**ESTRATTO SCELTO:**
===============
Le proposte dei componenti eletti di Magistratura Indipendente e di Movimento per la Costituzione

  1. Correntismo

La nuova A.N.M. dovrà, attraverso un’azione che rifletta le diversa anime dell’associazionismo e ne racchiuda tutte le sensibilità, operare con discontinuità nei contenuti e nei metodi se vuole essere una rappresentanza nuova, apolitica, che pone al centro della sua azione la tutela dei magistrati e i temi sindacali, e per questa ragione l’azione associativa non potrà essere mera riproposizione di tatticismi finalizzati a uniformare le diverse anime associative attorno ad un pensiero unico al quale tutti devono omologarsi, a dispetto degli stessi principi e scopi statutari che ne delimitano l’essenza.

L’insediamento di una nuova ANM, che sia interlocutore credibile per gli altri soggetti istituzionali del Paese, passa necessariamente attraverso la condivisione da parte di tutti i gruppi associativi di un documento che analizzi la crisi dell’associazionismo derivante dalle vicende che hanno interessato il CSM e l’ANM nell’ultimo anno.

Con l’auspicio di una larga convergenza, formuliamo la seguente proposta di delibera per il neo-costituto CDC:

<<L’attività associativa, nella pluralità delle sue articolazioni interne, non deve degenerare in “correntismo”; non deve servire ad esaltare un senso di “appartenenza” funzionale a sostenere i percorsi di carriera dei colleghi; non deve influire sulle autonome scelte del Consiglio superiore.

La degenerazione di tutte le correnti, trasformate da luogo di elaborazione culturale in circuiti di scambio clientelare, quale emersa dalla diffusione delle chat intrattenute da Luca Palamara che hanno disvelato deteriori prassi trasversali a tutti i gruppi, deve essere analizzata senza ipocrisie, avviando una revisione critica che, muovendo dalla pari dignità di tutti i gruppi, sia diretta alla rivalutazione etica e culturale della associazione in modo da restituire ad essa credibilità e autorevolezza.
===============
**VOCI FORNITE:**
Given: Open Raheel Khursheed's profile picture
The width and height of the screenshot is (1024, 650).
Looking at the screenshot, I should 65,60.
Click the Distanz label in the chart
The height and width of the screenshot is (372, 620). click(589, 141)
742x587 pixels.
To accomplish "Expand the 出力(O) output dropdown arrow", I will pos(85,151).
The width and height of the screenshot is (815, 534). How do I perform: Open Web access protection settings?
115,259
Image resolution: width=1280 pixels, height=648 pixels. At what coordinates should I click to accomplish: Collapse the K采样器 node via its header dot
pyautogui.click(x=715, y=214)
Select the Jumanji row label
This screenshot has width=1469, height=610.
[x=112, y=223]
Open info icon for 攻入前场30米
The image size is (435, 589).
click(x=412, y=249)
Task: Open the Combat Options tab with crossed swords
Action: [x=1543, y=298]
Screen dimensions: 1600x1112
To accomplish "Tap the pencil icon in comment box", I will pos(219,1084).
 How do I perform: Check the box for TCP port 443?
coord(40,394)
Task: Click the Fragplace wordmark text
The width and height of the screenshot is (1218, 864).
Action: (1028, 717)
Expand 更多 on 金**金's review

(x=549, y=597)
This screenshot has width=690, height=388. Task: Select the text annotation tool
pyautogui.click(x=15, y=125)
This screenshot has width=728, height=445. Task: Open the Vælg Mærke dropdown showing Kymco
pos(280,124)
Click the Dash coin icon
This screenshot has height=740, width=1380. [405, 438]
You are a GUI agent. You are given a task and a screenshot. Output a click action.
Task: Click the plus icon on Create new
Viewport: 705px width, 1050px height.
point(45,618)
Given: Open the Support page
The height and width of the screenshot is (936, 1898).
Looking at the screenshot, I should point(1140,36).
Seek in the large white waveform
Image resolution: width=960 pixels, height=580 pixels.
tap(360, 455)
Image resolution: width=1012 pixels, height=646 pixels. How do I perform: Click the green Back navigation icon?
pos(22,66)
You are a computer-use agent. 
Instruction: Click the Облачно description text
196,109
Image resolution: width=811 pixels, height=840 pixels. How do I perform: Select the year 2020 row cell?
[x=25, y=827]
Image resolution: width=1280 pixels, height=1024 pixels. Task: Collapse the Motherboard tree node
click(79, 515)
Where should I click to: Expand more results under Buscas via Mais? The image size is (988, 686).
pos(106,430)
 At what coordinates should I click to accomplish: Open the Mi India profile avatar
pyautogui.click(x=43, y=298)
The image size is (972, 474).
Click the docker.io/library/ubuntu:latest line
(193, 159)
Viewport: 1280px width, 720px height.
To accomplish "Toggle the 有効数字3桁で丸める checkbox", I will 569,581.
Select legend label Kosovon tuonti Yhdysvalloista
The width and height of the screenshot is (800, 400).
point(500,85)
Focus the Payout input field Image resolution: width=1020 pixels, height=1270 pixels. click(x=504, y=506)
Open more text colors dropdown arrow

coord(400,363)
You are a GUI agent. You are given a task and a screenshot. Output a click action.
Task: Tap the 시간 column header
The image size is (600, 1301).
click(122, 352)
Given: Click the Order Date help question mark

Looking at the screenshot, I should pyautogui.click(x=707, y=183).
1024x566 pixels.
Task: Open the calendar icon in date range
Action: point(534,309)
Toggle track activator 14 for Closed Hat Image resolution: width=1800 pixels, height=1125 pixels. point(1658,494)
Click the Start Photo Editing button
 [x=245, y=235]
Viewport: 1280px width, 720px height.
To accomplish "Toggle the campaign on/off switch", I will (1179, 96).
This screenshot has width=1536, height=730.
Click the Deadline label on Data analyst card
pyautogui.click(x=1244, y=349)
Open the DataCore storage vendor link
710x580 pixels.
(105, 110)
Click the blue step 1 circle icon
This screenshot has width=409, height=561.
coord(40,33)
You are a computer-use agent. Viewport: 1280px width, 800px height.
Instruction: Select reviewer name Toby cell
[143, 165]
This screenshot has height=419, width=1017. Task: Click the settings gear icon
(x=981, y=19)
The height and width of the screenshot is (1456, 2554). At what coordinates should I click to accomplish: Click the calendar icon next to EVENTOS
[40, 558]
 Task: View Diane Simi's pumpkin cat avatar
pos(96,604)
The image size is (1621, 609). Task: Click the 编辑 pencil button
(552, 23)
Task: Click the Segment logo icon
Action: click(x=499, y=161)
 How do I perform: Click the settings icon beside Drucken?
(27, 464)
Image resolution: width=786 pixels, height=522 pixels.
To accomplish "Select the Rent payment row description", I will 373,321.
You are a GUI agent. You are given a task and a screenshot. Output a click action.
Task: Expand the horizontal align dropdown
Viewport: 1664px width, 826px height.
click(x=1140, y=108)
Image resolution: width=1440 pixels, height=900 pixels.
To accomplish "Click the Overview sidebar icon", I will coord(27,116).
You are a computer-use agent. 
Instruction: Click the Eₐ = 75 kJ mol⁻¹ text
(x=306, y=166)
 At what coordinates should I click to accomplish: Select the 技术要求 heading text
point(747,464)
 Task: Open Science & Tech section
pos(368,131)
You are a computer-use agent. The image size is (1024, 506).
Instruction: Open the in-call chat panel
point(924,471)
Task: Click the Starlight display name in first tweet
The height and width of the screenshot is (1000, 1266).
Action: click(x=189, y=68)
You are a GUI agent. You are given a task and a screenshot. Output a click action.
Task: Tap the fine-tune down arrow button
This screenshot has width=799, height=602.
===============
**PROBLEMI DA RISOLVERE:**
1. Rispondi a queste domande sul testo relativo alle proposte per la nuova ANM:
(a) A quali due gruppi appartengono i componenti eletti che avanzano le proposte?
(b) Per quale organo è formulata la proposta di delibera?
(c) Di chi erano le chat la cui diffusione ha fatto emergere la degenerazione delle correnti?
2. Continua il testo sulle proposte per la nuova ANM, riprendendo dopo la sua ultima frase.

**RISPOSTE:**
1.
(a) Magistratura Indipendente e Movimento per la Costituzione.
(b) Per il CDC neocostituito.
(c) Di Luca Palamara.

2.
V’è (confidiamo) consapevolezza diffusa a riguardo, tant’è che anche il gruppo di M.D. ha da ultimo affermato che “…la difesa dell’autonomia e dell’indipendenza della magistratura e la ricostruzione della credibilità della funzione giurisdizionale e della sua legittimazione democratica non possono considerarsi esaurite con la sola espulsione di Luca Palamara e con l’accertamento delle responsabilità disciplinari. Neppure vogliamo accontentarci della narrazione che distingue tra gravità delle colpe e dei comportamenti e accredita purezza solo in alcuni gruppi e non in altri. Riteniamo, infatti, che al centro della crisi vi siano questioni di fondo che coinvolgono tutta la magistratura...”

Il C.D.C. pertanto, ritiene prioritario, per il rilancio dell’attività associativa e per il recupero della fiducia dei colleghi nell’ANM, impegnarsi attivamente nel superamento di ogni fenomeno di degenerazione correntizia con la consapevolezza dell’erroneità di un’impostazione volta a condurre una graduazione delle colpe, mitigandole per alcuni gruppi rispetto ad altri, essendo indubbio che l’analisi delle disfunzioni coinvolge, e chiama in causa, tutta la magistratura associata.

Ciò presuppone il reciproco riconoscimento della pari dignità, della storia e dei valori culturali di ogni gruppo associativo e di ogni movimento che qui trova rappresentanza, e della pari capacità di ciascuno di essi di contribuire ad una rifondazione dell’ANM.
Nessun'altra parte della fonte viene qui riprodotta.